Nei giardini pubblici dove spesso i bambini arabi e israeliani
giocano
insieme, una delle poche occasioni di incontro intimo fra i due
gruppi
etnici, certamente le mamme israeliane non oseranno più andare da
sole o
mandare la baby sitter col figlio. Un altro punto di incontro e
frizione
sono gli autobus, perché le fermate sono consueti luoghi di attacco:
mentre
meno te l'aspetti, una macchina può travolgerti, come è capitato due
anni
fa, e sono comuni gli episodi di accoltellamento.
La Città Vecchia di Gerusalemme non è in questi giorni un luogo in
cui sia
possibile passeggiare. Le gite al nord, in Galilea, diventano un
orizzonte
proibito, il rapporto con lavoratori arabi, fra le mura di casa, nei
negozi
arabi dove si entra solo quando si è in compagnia, nelle strade dove
si
evitano i marciapiedi bui o le zone come Talpiot a Gerusalemme dove
si
tirano pietre, tutto quello che in genere è vita quotidiana, diventa
paura.
E la paura non è buona consigliera: si può trasformare in fobia, può
indurre
a fantasticare misure di sicurezza per esempio negli ospedali , dove
i
malati israeliani ebrei e arabo israeliani vivono la degenza un letto
accanto all'altro, o nelle cliniche ginecologiche, dove le donne
partoriscono insieme, e si vedono vicine nei corridoi, che allattano
sedute,
le puerpere con il fazzoletto bianco delle mussulmane insieme alle
ebree
religiose o alle mamme moderne.
Il mondo arabo israeliano, che ha sempre rivendicato una vita
paritaria,
laddove invece soffre di indubbie discriminazioni, ma che non fa il
servizio
militare e mostra anzi sempre di tenere per la sua parte
etnico-religiosa,
ha sempre mostrato tuttavia di tenere molto ad appartenere al mondo
democratico israeliano, dove si scelgono i propri rappresentanti e si
ha il
diritto di controllarli, rimuoverli, di rivolgersi a un'autorità
giudiziaria
sicura e affidabile. Gli arabi israliani non hanno mai mostrato
particolare
desiderio,anche se tengono molto alla causa palestinese, di entrare a
far
parte di un modno autocratico come quello di Arafat.

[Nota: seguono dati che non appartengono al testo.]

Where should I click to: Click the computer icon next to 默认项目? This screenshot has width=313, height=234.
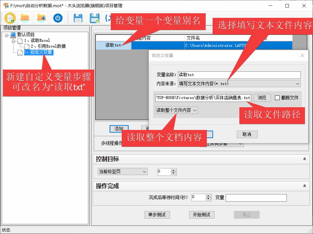click(13, 34)
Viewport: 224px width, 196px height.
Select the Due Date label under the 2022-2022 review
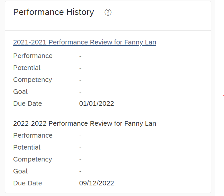[28, 183]
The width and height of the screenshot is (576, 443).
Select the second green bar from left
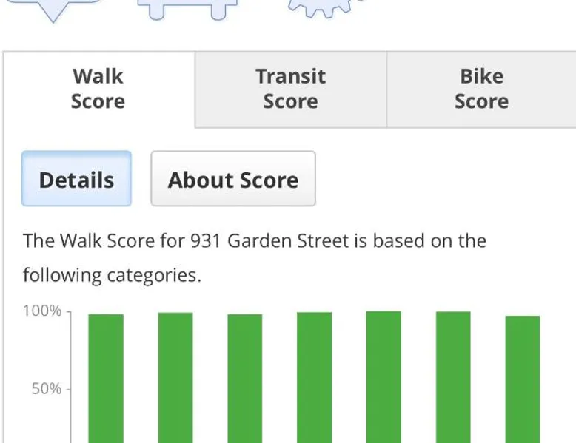(175, 377)
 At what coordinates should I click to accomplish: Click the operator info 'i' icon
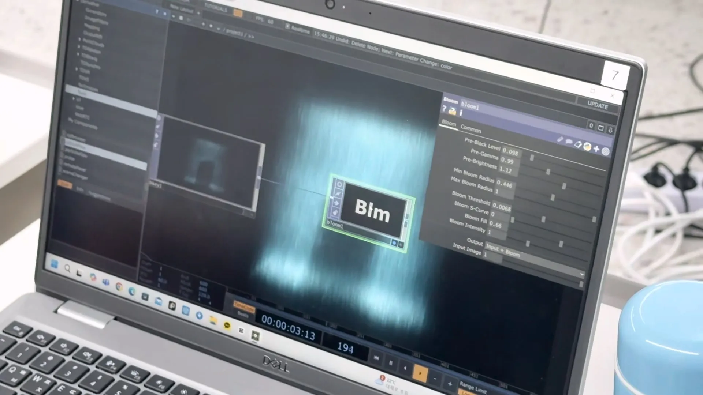coord(461,113)
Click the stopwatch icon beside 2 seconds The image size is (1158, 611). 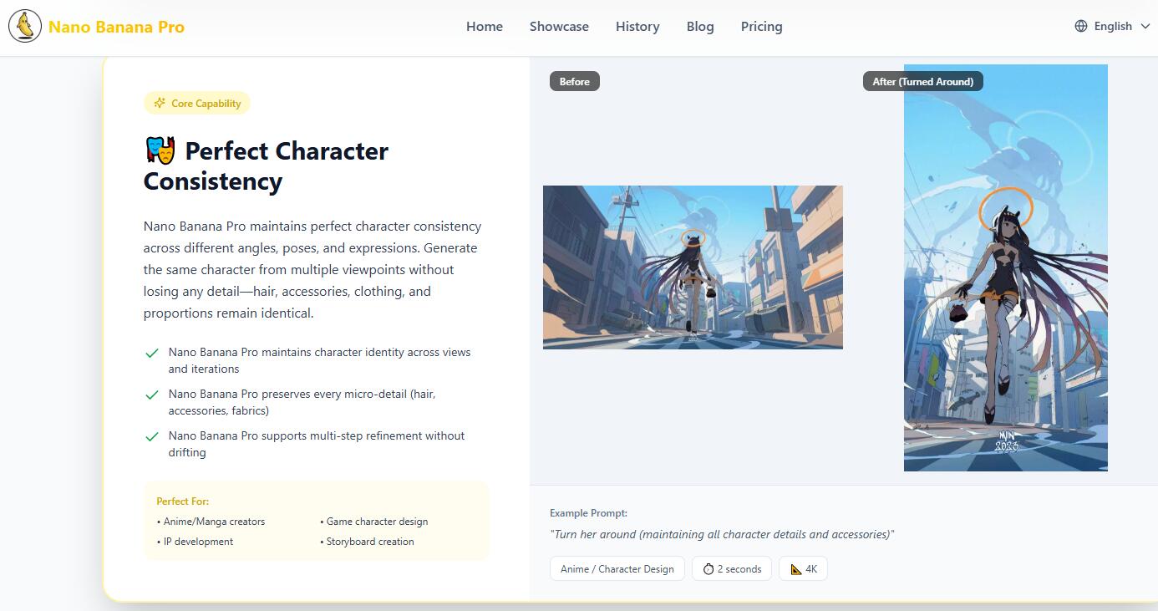click(709, 569)
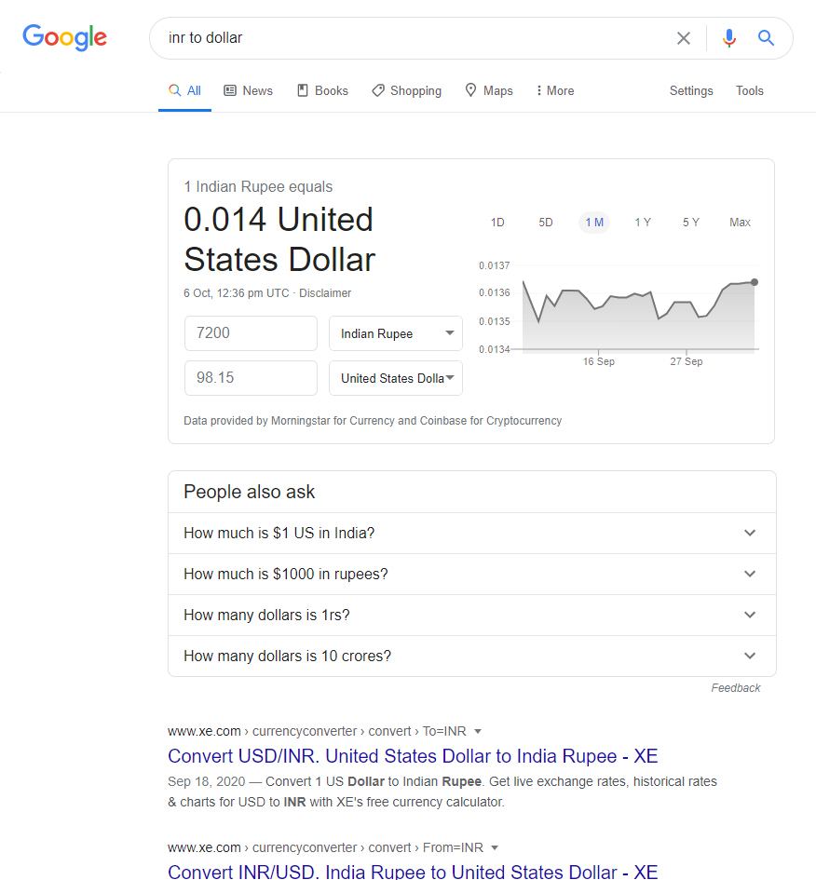The height and width of the screenshot is (880, 816).
Task: Click the Disclaimer link
Action: tap(325, 293)
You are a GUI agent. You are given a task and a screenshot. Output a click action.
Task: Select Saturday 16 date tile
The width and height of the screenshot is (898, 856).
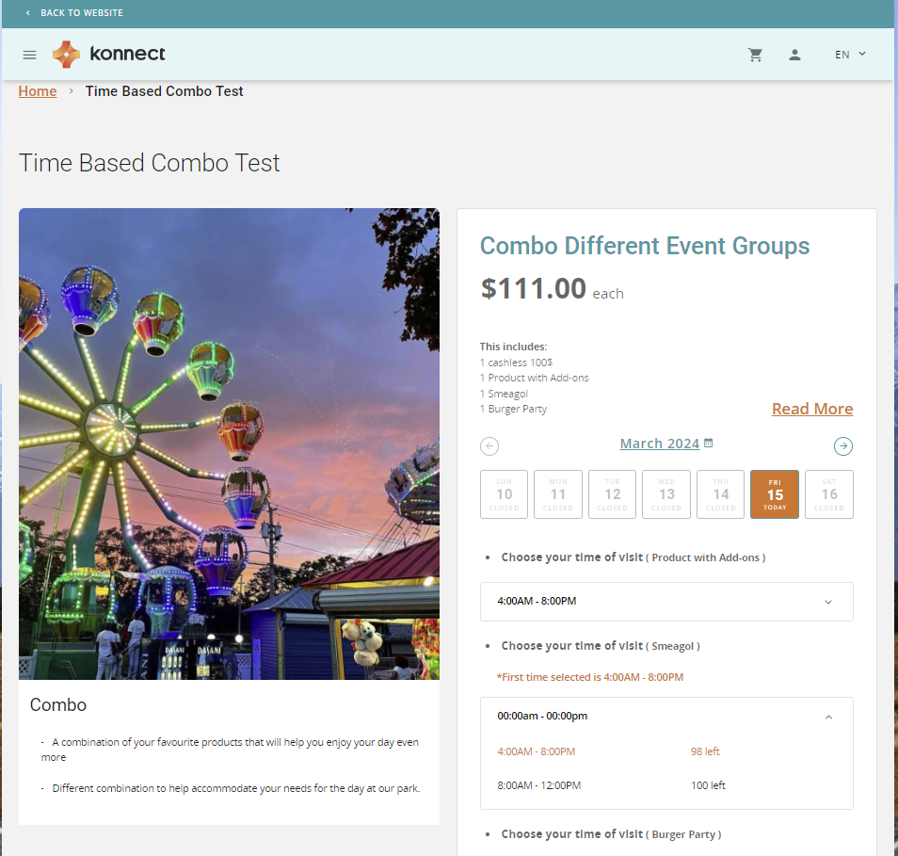tap(828, 494)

E tuttavia la rabbia di uno stato inferiore socialmente, in cui la
loro
cultura è secondaria rispetto a quella ebraica, il sionismo impone
loro un
inno e una ideologia che non li contempla, periodicamente li scatena
in
piazza con a fianco i loro rappresentai alla knesset israeliana .
Stavolta
proclamano la loro fedeltà alla Moschea di Al Aqsa, il loro desiderio
di
vederla consegnata ad Arafat, a percepirla come dominio dell'Islam,
cui
negli ultimi anni molti arabi israeliani, come del resto molti
palestinesi,
sono tornati. Chiamarli arabi israeliani in questi giorni non è per
loro,
politicamente corretto: essi si sentono « palestinesi con passaporto
israeliano» .
E gli israeliani li vedono dunque per come essi si mostrano in queste
ore:
un vicino, e anche un concittadino che tuttavia risulta carico di
un'immensa
carica di senso di rivincita e di solidarietà per la parte avversa.
Quando
adesso si incontrano all'angolo della strada, in un negozio,
sull'autobus
non possono che guardarsi con paura. In piena notte, qua sotto, o
all'alba
nel villaggio di Sharafat il mufti grida al microfono della Moschea.
Diffile
immaginarsi che dica parole amichevoli per gli israeliani.